I am using selenium java to do web page scraping, basically the app creates a WebDriver and use it all the times for all pages required(every 1 or 2 seconds it will do a get() call for a new page and extract the related content).
I am using Firefox headless mode like this:
String driverPath = this.config.getString("browser.firefox.driverPath");
FirefoxBinary firefoxBinary = new FirefoxBinary();
if (useHeadlessMode) {
firefoxBinary.addCommandLineOptions("--headless");
}
System.setProperty("webdriver.gecko.driver", driverPath);
FirefoxOptions firefoxOptions = new FirefoxOptions();
firefoxOptions.setBinary(firefoxBinary);
webDriver = new FirefoxDriver(firefoxOptions);
I have realized that when the app running for 2 hours, it will use up to 8GB memory, and the get() call becomes extremely slow (could take around ~10 seconds).

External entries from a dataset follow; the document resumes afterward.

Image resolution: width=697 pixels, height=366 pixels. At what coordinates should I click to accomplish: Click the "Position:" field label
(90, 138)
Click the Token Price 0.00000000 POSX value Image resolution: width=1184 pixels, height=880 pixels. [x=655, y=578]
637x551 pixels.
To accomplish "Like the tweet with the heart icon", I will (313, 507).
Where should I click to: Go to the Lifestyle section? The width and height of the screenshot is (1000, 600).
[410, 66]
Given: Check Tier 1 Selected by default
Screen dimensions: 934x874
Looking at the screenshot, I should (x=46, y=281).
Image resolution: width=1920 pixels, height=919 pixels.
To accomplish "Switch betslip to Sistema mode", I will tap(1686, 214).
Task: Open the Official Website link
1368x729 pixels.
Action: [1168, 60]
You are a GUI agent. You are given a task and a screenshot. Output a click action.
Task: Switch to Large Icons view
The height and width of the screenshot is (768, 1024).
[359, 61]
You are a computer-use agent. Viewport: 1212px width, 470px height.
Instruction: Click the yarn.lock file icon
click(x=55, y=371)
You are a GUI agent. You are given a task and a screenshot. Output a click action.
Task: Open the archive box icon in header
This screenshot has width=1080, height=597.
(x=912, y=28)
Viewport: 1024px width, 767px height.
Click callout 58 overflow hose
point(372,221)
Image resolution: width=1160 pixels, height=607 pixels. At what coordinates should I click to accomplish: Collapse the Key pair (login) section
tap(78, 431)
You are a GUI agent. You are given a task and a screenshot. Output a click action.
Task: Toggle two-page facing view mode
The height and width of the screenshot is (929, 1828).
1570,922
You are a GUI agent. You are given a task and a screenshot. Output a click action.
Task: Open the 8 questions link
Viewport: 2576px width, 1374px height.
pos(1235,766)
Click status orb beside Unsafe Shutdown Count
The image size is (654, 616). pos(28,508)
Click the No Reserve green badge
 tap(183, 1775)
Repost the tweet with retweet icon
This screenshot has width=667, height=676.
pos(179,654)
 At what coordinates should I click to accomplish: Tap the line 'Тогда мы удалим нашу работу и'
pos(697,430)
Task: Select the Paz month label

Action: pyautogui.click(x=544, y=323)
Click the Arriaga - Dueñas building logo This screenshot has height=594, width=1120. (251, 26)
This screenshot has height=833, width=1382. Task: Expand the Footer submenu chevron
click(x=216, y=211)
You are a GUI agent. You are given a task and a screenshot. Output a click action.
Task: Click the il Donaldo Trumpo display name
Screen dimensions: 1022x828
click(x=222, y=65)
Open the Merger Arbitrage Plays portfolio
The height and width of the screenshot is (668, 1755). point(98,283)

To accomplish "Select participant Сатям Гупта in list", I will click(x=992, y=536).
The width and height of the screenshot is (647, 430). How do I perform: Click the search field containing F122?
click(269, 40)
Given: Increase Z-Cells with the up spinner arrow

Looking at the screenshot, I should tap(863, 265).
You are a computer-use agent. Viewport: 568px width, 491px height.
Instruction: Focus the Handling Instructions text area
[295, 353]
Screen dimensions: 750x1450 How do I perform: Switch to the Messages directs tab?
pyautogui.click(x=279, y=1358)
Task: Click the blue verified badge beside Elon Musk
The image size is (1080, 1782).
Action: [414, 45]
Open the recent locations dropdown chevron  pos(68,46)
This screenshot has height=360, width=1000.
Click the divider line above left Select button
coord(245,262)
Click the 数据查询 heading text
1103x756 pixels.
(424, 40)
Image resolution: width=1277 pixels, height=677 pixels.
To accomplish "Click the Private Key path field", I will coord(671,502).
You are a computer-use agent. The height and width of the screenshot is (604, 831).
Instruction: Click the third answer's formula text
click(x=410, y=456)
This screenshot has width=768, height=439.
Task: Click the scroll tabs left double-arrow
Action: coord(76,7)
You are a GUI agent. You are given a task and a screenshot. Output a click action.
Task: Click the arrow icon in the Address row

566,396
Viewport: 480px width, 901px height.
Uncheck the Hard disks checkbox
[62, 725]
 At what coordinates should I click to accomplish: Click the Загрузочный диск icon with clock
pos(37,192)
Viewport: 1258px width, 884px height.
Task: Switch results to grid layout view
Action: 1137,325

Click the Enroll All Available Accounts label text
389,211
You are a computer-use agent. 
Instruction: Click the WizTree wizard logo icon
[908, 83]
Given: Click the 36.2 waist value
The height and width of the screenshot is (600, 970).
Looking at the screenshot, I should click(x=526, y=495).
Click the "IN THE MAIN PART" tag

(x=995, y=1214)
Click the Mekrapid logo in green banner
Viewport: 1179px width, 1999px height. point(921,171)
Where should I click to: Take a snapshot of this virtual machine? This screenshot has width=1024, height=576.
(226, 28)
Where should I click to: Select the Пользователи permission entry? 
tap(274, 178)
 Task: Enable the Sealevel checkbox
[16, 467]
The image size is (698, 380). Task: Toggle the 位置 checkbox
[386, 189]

My question is that do I miss any configuration when creating the WebDriver? Or any other solution to keep the memory usage in a low level, since I am considering to launch multiple (~100 WebDrivers) after deploying the app into the cloud.
The solution I am considering is that for a certain amount of operations, do driver.quit() for the current driver and initialize a new one. Does this sounds reasonable?